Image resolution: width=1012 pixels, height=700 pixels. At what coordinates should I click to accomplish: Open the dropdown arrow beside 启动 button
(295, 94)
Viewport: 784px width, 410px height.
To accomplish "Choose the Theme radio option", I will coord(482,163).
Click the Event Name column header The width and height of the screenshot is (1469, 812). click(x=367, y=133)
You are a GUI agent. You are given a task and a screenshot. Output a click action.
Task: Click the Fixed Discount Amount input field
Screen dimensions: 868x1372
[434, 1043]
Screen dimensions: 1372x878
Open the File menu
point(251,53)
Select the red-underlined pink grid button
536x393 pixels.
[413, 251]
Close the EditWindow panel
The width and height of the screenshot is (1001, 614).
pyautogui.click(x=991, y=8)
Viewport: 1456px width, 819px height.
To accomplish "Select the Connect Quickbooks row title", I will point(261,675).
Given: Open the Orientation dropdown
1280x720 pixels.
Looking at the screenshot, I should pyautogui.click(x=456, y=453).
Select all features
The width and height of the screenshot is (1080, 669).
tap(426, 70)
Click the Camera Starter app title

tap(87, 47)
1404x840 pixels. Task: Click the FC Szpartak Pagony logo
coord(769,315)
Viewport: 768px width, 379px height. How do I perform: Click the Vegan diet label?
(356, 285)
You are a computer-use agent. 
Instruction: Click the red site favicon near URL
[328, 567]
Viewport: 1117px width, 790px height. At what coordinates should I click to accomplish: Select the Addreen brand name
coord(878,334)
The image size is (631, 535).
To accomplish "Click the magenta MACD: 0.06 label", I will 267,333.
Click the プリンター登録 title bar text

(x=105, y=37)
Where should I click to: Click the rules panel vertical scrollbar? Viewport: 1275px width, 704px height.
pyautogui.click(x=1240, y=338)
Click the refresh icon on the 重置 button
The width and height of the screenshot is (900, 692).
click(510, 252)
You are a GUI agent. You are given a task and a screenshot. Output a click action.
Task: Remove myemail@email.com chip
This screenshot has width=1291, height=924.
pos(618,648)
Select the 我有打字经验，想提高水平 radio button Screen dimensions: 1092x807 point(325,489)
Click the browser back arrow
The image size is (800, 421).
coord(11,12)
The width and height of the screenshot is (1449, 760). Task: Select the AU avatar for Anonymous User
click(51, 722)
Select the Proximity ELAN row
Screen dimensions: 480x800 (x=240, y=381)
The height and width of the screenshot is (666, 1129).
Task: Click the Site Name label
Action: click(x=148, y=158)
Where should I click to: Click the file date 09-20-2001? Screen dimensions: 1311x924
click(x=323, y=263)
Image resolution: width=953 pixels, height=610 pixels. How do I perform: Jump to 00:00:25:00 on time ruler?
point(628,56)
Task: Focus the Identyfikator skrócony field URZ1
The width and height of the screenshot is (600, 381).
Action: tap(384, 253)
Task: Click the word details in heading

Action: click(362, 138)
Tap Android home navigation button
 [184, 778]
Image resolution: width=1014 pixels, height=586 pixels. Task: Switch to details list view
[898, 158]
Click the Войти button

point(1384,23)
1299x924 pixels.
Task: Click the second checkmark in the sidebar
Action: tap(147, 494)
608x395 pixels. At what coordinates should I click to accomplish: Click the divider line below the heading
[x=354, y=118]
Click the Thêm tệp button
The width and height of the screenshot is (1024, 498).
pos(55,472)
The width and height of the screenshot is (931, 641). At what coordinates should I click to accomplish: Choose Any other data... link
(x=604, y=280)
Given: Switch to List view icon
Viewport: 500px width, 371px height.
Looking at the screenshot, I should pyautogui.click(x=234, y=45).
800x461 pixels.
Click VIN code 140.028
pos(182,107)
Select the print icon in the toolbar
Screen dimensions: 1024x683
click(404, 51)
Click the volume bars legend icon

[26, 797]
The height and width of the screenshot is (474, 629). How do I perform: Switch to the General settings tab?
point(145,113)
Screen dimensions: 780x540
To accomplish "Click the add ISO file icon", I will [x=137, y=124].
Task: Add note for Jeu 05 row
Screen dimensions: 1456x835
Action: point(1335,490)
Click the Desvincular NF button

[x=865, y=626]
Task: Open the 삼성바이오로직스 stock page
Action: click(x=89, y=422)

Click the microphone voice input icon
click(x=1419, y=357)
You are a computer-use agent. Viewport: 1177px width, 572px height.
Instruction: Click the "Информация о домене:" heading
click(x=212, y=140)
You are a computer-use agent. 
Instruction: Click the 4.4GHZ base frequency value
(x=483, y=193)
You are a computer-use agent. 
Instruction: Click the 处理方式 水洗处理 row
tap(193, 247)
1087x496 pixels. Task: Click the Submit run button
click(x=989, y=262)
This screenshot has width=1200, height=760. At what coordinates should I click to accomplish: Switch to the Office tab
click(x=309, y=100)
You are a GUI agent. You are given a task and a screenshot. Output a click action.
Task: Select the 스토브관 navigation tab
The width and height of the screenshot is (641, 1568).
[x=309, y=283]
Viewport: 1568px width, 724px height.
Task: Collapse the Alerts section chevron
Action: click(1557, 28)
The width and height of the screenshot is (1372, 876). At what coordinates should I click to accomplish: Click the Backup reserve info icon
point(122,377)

## ACTIVITY
Exactly as they appear above, copy out all the records.

## EXERCISE ANSWER
Image resolution: width=1012 pixels, height=700 pixels. At what coordinates should I click to accomplish: Open the dropdown arrow beside 启动 button
(295, 94)
Viewport: 784px width, 410px height.
To accomplish "Choose the Theme radio option", I will coord(482,163).
Click the Event Name column header The width and height of the screenshot is (1469, 812). click(x=367, y=133)
You are a GUI agent. You are given a task and a screenshot. Output a click action.
Task: Click the Fixed Discount Amount input field
Screen dimensions: 868x1372
[434, 1043]
Screen dimensions: 1372x878
Open the File menu
point(251,53)
Select the red-underlined pink grid button
536x393 pixels.
[413, 251]
Close the EditWindow panel
The width and height of the screenshot is (1001, 614).
pyautogui.click(x=991, y=8)
Viewport: 1456px width, 819px height.
To accomplish "Select the Connect Quickbooks row title", I will point(261,675).
Given: Open the Orientation dropdown
1280x720 pixels.
Looking at the screenshot, I should pyautogui.click(x=456, y=453).
Select all features
The width and height of the screenshot is (1080, 669).
tap(426, 70)
Click the Camera Starter app title

tap(87, 47)
1404x840 pixels. Task: Click the FC Szpartak Pagony logo
coord(769,315)
Viewport: 768px width, 379px height. How do I perform: Click the Vegan diet label?
(356, 285)
You are a computer-use agent. 
Instruction: Click the red site favicon near URL
[328, 567]
Viewport: 1117px width, 790px height. At what coordinates should I click to accomplish: Select the Addreen brand name
coord(878,334)
The image size is (631, 535).
To accomplish "Click the magenta MACD: 0.06 label", I will 267,333.
Click the プリンター登録 title bar text

(x=105, y=37)
Where should I click to: Click the rules panel vertical scrollbar? Viewport: 1275px width, 704px height.
pyautogui.click(x=1240, y=338)
Click the refresh icon on the 重置 button
The width and height of the screenshot is (900, 692).
click(510, 252)
You are a GUI agent. You are given a task and a screenshot. Output a click action.
Task: Remove myemail@email.com chip
This screenshot has width=1291, height=924.
pos(618,648)
Select the 我有打字经验，想提高水平 radio button Screen dimensions: 1092x807 point(325,489)
Click the browser back arrow
The image size is (800, 421).
coord(11,12)
The width and height of the screenshot is (1449, 760). Task: Select the AU avatar for Anonymous User
click(51, 722)
Select the Proximity ELAN row
Screen dimensions: 480x800 (x=240, y=381)
The height and width of the screenshot is (666, 1129).
Task: Click the Site Name label
Action: click(x=148, y=158)
Where should I click to: Click the file date 09-20-2001? Screen dimensions: 1311x924
click(x=323, y=263)
Image resolution: width=953 pixels, height=610 pixels. How do I perform: Jump to 00:00:25:00 on time ruler?
point(628,56)
Task: Focus the Identyfikator skrócony field URZ1
The width and height of the screenshot is (600, 381).
Action: tap(384, 253)
Task: Click the word details in heading

Action: click(362, 138)
Tap Android home navigation button
 [184, 778]
Image resolution: width=1014 pixels, height=586 pixels. Task: Switch to details list view
[898, 158]
Click the Войти button

point(1384,23)
1299x924 pixels.
Task: Click the second checkmark in the sidebar
Action: tap(147, 494)
608x395 pixels. At what coordinates should I click to accomplish: Click the divider line below the heading
[x=354, y=118]
Click the Thêm tệp button
The width and height of the screenshot is (1024, 498).
pos(55,472)
The width and height of the screenshot is (931, 641). At what coordinates should I click to accomplish: Choose Any other data... link
(x=604, y=280)
Given: Switch to List view icon
Viewport: 500px width, 371px height.
Looking at the screenshot, I should pyautogui.click(x=234, y=45).
800x461 pixels.
Click VIN code 140.028
pos(182,107)
Select the print icon in the toolbar
Screen dimensions: 1024x683
click(404, 51)
Click the volume bars legend icon

[26, 797]
The height and width of the screenshot is (474, 629). How do I perform: Switch to the General settings tab?
point(145,113)
Screen dimensions: 780x540
To accomplish "Click the add ISO file icon", I will [x=137, y=124].
Task: Add note for Jeu 05 row
Screen dimensions: 1456x835
Action: point(1335,490)
Click the Desvincular NF button

[x=865, y=626]
Task: Open the 삼성바이오로직스 stock page
Action: click(x=89, y=422)

Click the microphone voice input icon
click(x=1419, y=357)
You are a computer-use agent. Viewport: 1177px width, 572px height.
Instruction: Click the "Информация о домене:" heading
click(x=212, y=140)
You are a computer-use agent. 
Instruction: Click the 4.4GHZ base frequency value
(x=483, y=193)
You are a computer-use agent. 
Instruction: Click the 处理方式 水洗处理 row
tap(193, 247)
1087x496 pixels. Task: Click the Submit run button
click(x=989, y=262)
This screenshot has width=1200, height=760. At what coordinates should I click to accomplish: Switch to the Office tab
click(x=309, y=100)
You are a GUI agent. You are given a task and a screenshot. Output a click action.
Task: Select the 스토브관 navigation tab
The width and height of the screenshot is (641, 1568).
[x=309, y=283]
Viewport: 1568px width, 724px height.
Task: Collapse the Alerts section chevron
Action: click(1557, 28)
The width and height of the screenshot is (1372, 876). At what coordinates should I click to accomplish: Click the Backup reserve info icon
point(122,377)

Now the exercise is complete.